J'ai eu dans les mains beaucoup de procès-verbaux de tirage, dressés en l'année 1769, dans un grand nombre de paroisses; on y voit figurer les exempts de chacune d'elles: celui-ci est domestique chez un gentilhomme; celui-là garde d'une abbaye; un troisième n'est que le valet d'un bourgeois, il est vrai, mais ce bourgeois vit noblement. L'aisance seule exempte; quand un cultivateur figure annuellement parmi les plus haut imposés, ses fils ont le privilége d'être exempts de la milice: c'est ce qu'on appelle encourager l'agriculture. Les économistes, grands amateurs d'égalité en tout le reste, ne sont point choqués de ce privilége; ils demandent seulement qu'on l'étende à d'autres cas, c'est-à-dire que la charge des paysans les plus pauvres et les moins patronés devienne plus lourde. «La médiocrité de la solde du soldat,» dit l'un d'eux, «la manière dont il est couché, habillé, nourri, son entière dépendance, rendraient trop cruel de prendre un autre homme qu'un homme du bas peuple.»
Jusqu'à la fin du règne de Louis XIV, les grands chemins ne furent point entretenus, ou le furent aux frais de tous ceux qui s'en servaient, c'est-à-dire de l'État ou de tous les propriétaires riverains; mais, vers ce temps-là, on commença à les réparer à l'aide de la seule corvée, c'est-à-dire aux dépens des seuls paysans.

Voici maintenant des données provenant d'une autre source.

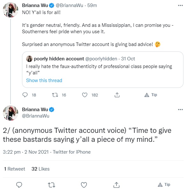Share the second tweet using share icon
187x191 pixels.
coord(116,185)
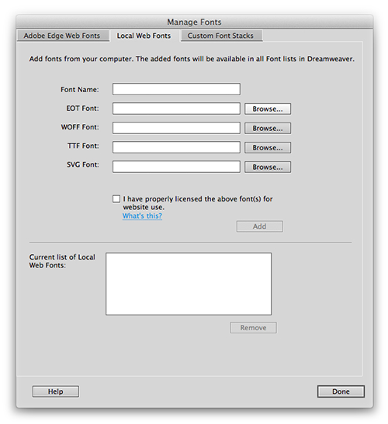
Task: Select the SVG Font input field
Action: click(x=176, y=167)
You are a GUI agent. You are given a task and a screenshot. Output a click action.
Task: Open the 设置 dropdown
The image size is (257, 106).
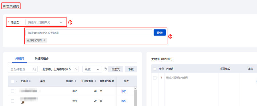pyautogui.click(x=92, y=69)
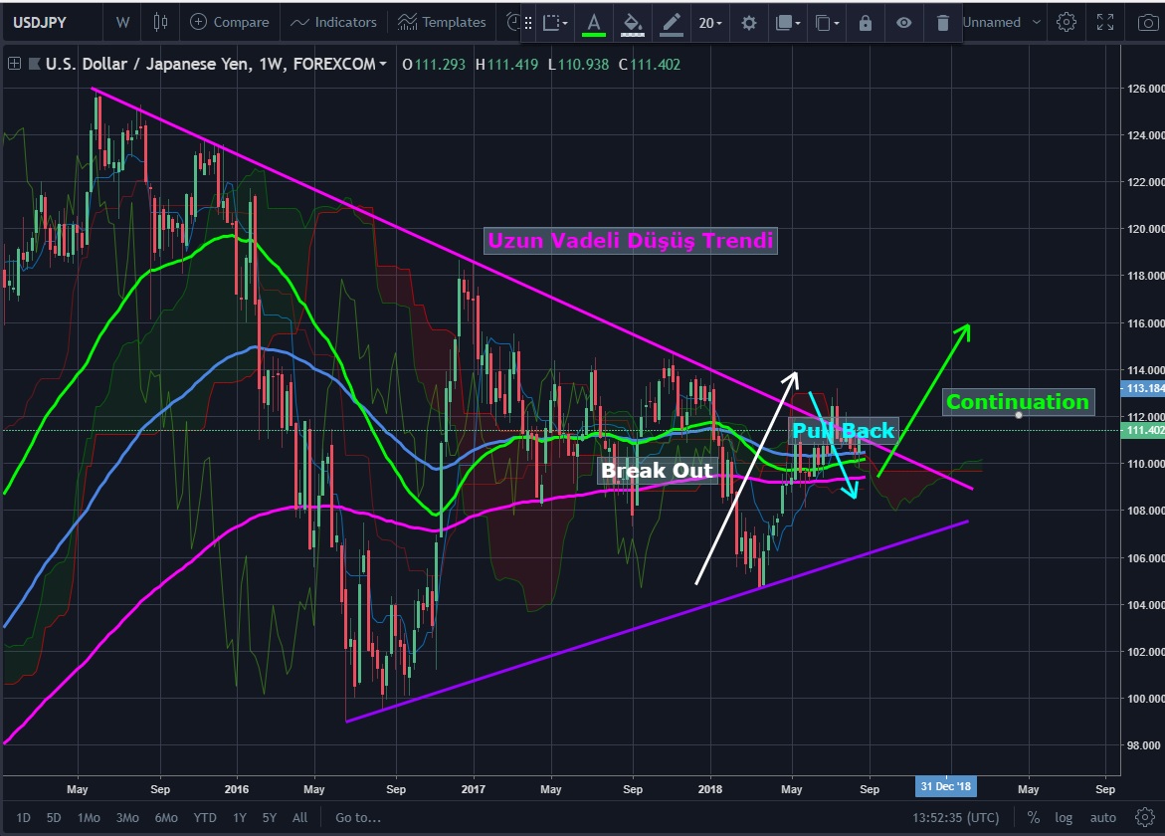Take a chart snapshot with camera icon

(x=1147, y=22)
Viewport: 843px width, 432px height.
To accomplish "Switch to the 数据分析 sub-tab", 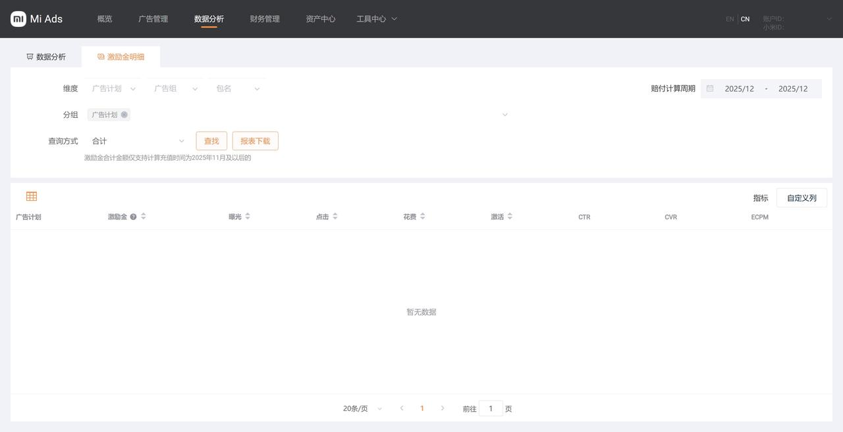I will coord(46,57).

Cet expédient pour avoir de bonnes routes sans les payer parut si heureusement imaginé qu'en 1737 une circulaire du contrôleur général Orry l'appliqua à toute la France. Les intendants furent armés du droit d'emprisonner à volonté les récalcitrants ou de leur envoyer des garnisaires.
A partir de là, toutes les fois que le commerce s'accroît, que le besoin et le goût des bonnes routes se répandent, la corvée s'étend à de nouveaux chemins et [sa charge augmente]. On trouve, dans le rapport fait en 1779 à l'assemblée provinciale du Berry, que les travaux exécutés annuellement par la corvée dans cette pauvre province doivent être évalués par année à 700,000 livres. On les évaluait en 1787, en basse Normandie, à la même somme à peu près. Rien ne saurait mieux montrer le triste sort du peuple des campagnes: les progrès de la société, qui enrichissent toutes les autres classes, le désespèrent; la civilisation tourne [contre lui seul].